PASSAGE GIVEN ::
================

You can use any predicate on column to split dataset into two groups.

(tc/group-by DS (comp #(< % 1.0) :V3) {:result-type :as-seq})

juxt is also helpful

(tc/group-by DS (juxt :V1 :V3) {:result-type :as-seq})

tech.ml.dataset provides an option to limit columns which are passed to grouping functions. It’s done for performance purposes.

(tc/group-by DS identity {:result-type :as-seq
                          :select-keys [:V1]})

4.2.1.2 Ungrouping

Ungrouping simply concats all the groups into the dataset. Following options are possible * :order? - order groups according to the group name ascending order. Default: false * :add-group-as-column - should group name become a column? If yes column is created with provided name (or :$group-name if argument is true). Default: nil. * :add-group-id-as-column - should group id become a column? If yes column is created with provided name (or :$group-id if argument is true). Default: nil. * :dataset-name - to name resulting dataset. Default: nil (_unnamed) If group name is a map, it will be splitted into separate columns. Be sure that groups (subdatasets) doesn’t contain the same columns already. If group name is a vector, it will be splitted into separate columns. If you want to name them, set vector of target column names as :add-group-as-column argument. After ungrouping, order of the rows is kept within the groups but groups are ordered according to the internal storage. Grouping and ungrouping.

(-> DS
    (tc/group-by :V3)
    (tc/ungroup))

Groups sorted by group name and named.

(-> DS
    (tc/group-by :V3)
    (tc/ungroup {:order? true
                 :dataset-name "Ordered by V3"}))

Groups sorted descending by group name and named.

(-> DS
    (tc/group-by :V3)
    (tc/ungroup {:order? :desc
                 :dataset-name "Ordered by V3 descending"}))

Let’s add group name and id as additional columns

(-> DS
    (tc/group-by (comp #(< % 4) :V2))
    (tc/ungroup {:add-group-as-column true
                 :add-group-id-as-column true}))

Let’s assign different column names

(-> DS
    (tc/group-by (comp #(< % 4) :V2))
    (tc/ungroup {:add-group-as-column "Is V2 less than 4?"
                 :add-group-id-as-column "group id"}))

We can add group names without separation

(-> DS
    (tc/group-by (fn [row] {"V1 and V3 multiplied" (* (:V1 row)
                                                      (:V3 row))
                            "V4 as lowercase" (clojure.string/lower-case (:V4 row))}))

================

OBJECTIVES ::
A – Decide whether each statement below agrees with the passage on grouping and ungrouping. Answer yes or no, and quote the words from the passage that decide it.
(i) The :order? option defaults to false.
(ii) After ungrouping, the order of the rows within each group is lost.
(iii) Limiting the columns passed to grouping functions is done for performance.
B – In the passage on grouping and ungrouping, what column name is created when :add-group-id-as-column is set to true?
C – Carry on the passage on grouping and ungrouping from the point where it stops.

================

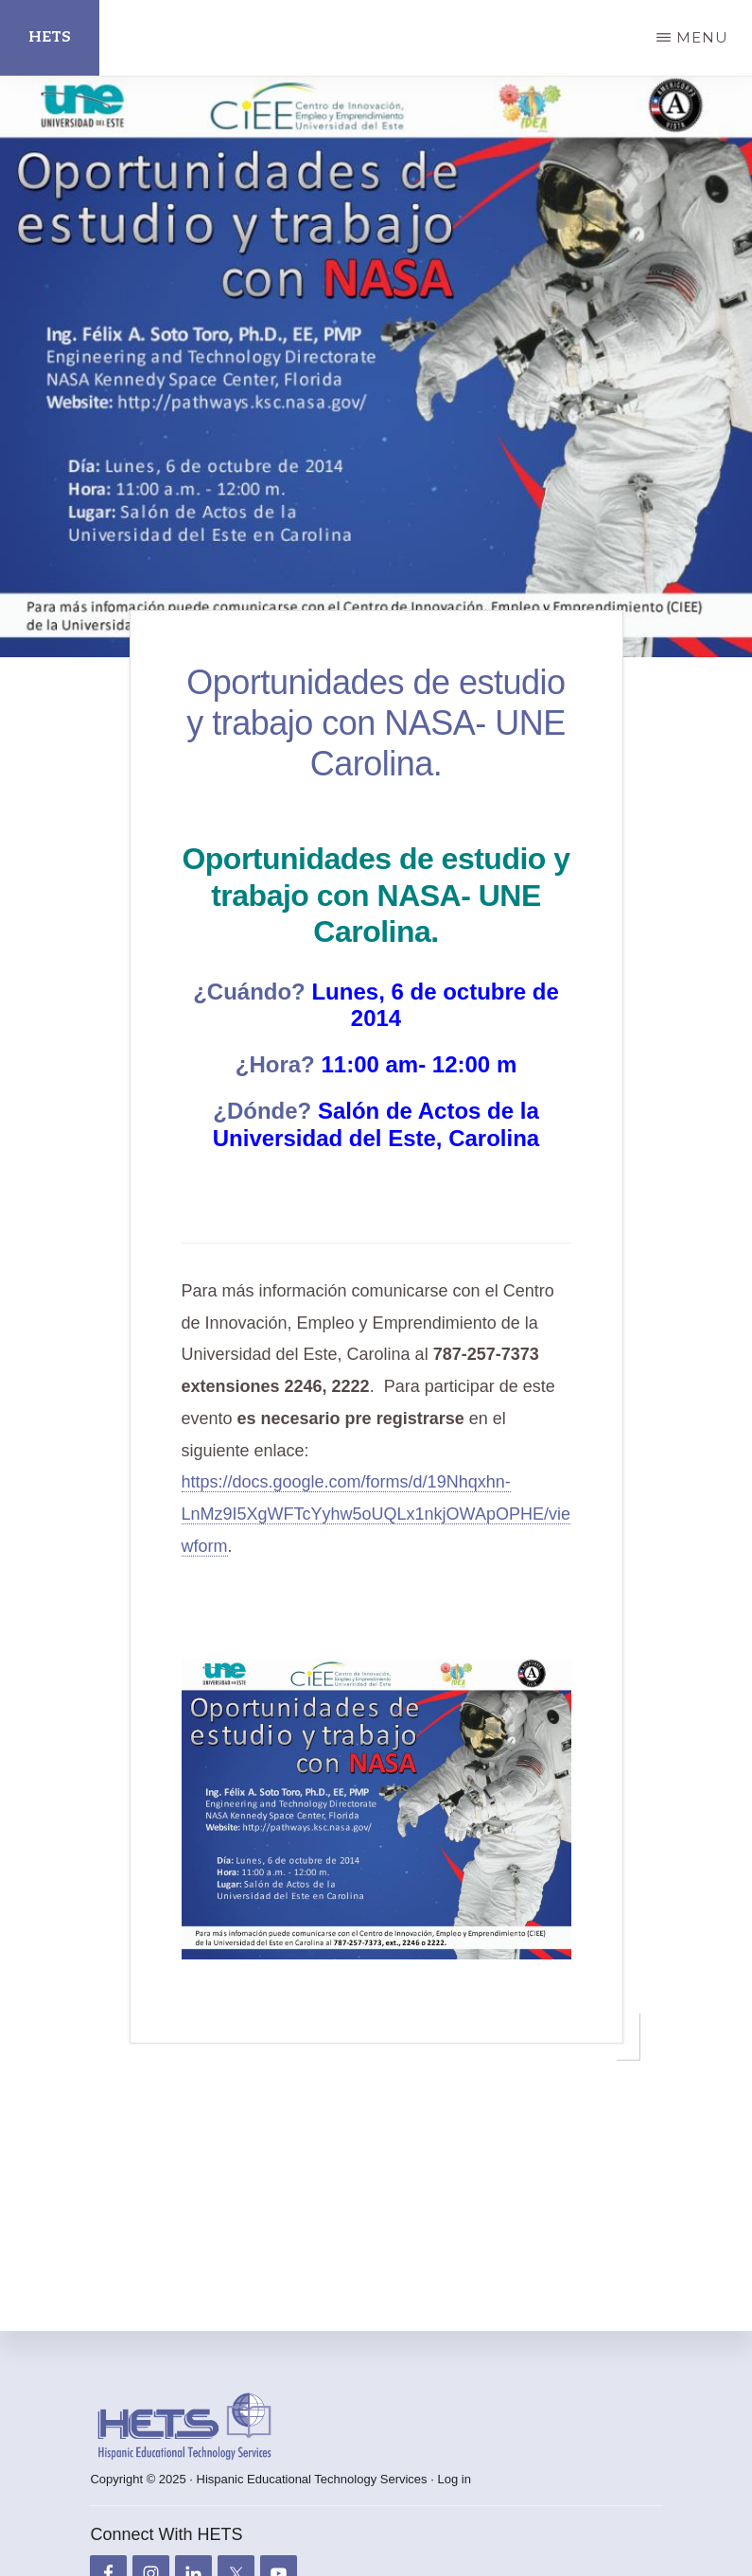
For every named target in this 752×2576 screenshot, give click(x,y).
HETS (49, 37)
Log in (453, 2479)
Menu (702, 37)
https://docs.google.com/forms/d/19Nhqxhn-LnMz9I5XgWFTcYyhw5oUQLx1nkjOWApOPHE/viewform (376, 1514)
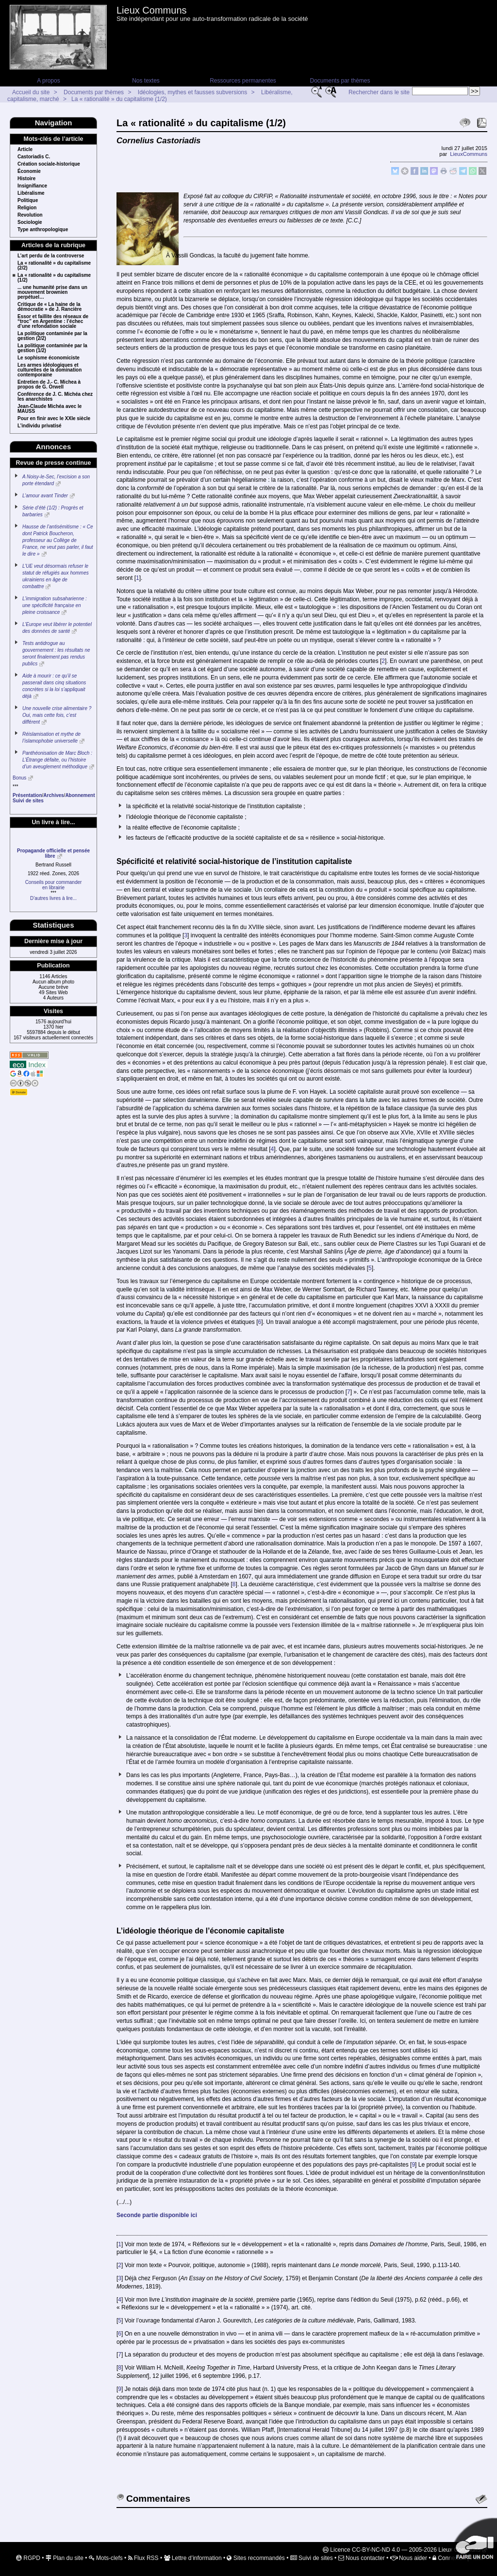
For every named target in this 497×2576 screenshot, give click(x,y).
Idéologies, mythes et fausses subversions (192, 92)
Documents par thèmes (340, 80)
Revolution (30, 215)
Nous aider (408, 2558)
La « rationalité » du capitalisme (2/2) (54, 266)
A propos (48, 80)
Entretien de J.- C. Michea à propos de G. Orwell (49, 385)
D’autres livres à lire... (53, 898)
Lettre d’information (193, 2558)
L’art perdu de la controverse (50, 256)
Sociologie (29, 222)
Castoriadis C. (33, 156)
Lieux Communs (151, 10)
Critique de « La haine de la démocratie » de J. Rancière (49, 307)
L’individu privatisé (39, 426)
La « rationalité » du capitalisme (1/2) (119, 99)
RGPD (28, 2558)
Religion (26, 207)
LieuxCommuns (468, 154)
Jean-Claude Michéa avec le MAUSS (49, 409)
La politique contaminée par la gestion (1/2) (52, 348)
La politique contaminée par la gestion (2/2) (52, 336)
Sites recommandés (255, 2558)
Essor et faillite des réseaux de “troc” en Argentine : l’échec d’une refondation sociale (52, 321)
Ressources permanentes (243, 80)
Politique (27, 200)
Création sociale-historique (48, 164)
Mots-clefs (106, 2558)
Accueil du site (31, 92)
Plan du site (64, 2558)
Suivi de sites (311, 2558)
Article (25, 149)
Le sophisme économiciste (48, 358)
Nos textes (146, 80)
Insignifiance (32, 186)
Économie (29, 171)
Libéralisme (31, 193)
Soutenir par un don (472, 2542)
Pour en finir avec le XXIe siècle (53, 418)
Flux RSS (143, 2558)
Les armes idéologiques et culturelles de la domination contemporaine (49, 370)
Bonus (19, 777)
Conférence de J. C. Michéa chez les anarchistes (55, 397)
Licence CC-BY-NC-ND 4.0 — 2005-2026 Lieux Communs (401, 2549)
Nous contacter (361, 2558)
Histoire (26, 178)
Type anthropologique (42, 229)
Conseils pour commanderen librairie (53, 885)
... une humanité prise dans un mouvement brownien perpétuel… (52, 292)
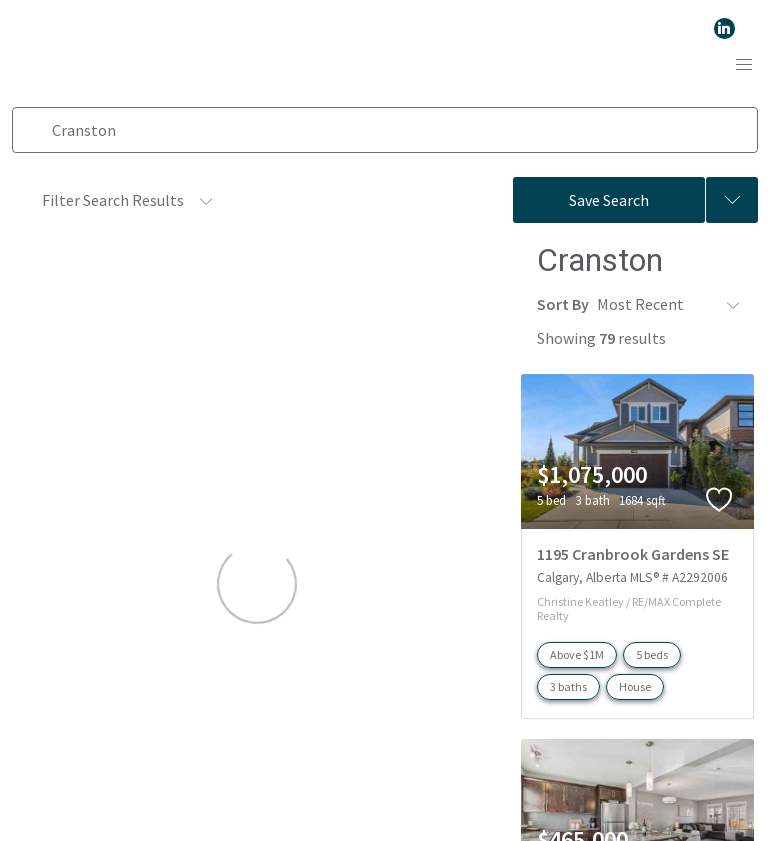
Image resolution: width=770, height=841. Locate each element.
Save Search (609, 200)
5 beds (652, 652)
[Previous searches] (732, 200)
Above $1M (577, 652)
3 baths (568, 684)
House (635, 684)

================

EXERCISE ANSWERS ::
A –
(i) Yes: ":order? - order groups according to the group name ascending order. Default: false"
(ii) No: "After ungrouping, order of the rows is kept within the groups"
(iii) Yes: "It’s done for performance purposes."

B – :$group-id

C –
    (tc/ungroup {:add-group-as-column "just map"
                 :separate? false}))

The same applies to group names as sequences

(-> DS
    (tc/group-by (juxt :V1 :V3))
    (tc/ungroup {:add-group-as-column "abc"}))

Let’s provide column names

(-> DS
    (tc/group-by (juxt :V1 :V3))
    (tc/ungroup {:add-group-as-column ["v1" "v3"]}))

Also we can supress separation

(-> DS
    (tc/group-by (juxt :V1 :V3))
    (tc/ungroup {:separate? false
                 :add-group-as-column true}))

=> _unnamed [9 5]:

4.2.1.3 Other functions

To check if dataset is grouped or not just use grouped? function.

(tc/grouped? DS)
nil
(tc/grouped? (tc/group-by DS :V1))
true

If you want to remove grouping annotation (to make all the functions work as with regular dataset) you can use unmark-group or as-regular-dataset (alias) functions.

It can be important when you want to remove some groups (rows) from grouped dataset using drop-rows or something like that.

(-> DS
    (tc/group-by :V1)
    (tc/as-regular-dataset)
    (tc/grouped?))
nil

You can also operate on grouped dataset as a regular one in case you want to access its columns using without-grouping-> threading macro.

(-> DS
    (tc/group-by [:V4 :V1])
    (tc/without-grouping->
     (tc/order-by (comp (juxt :V4 :V1) :name))))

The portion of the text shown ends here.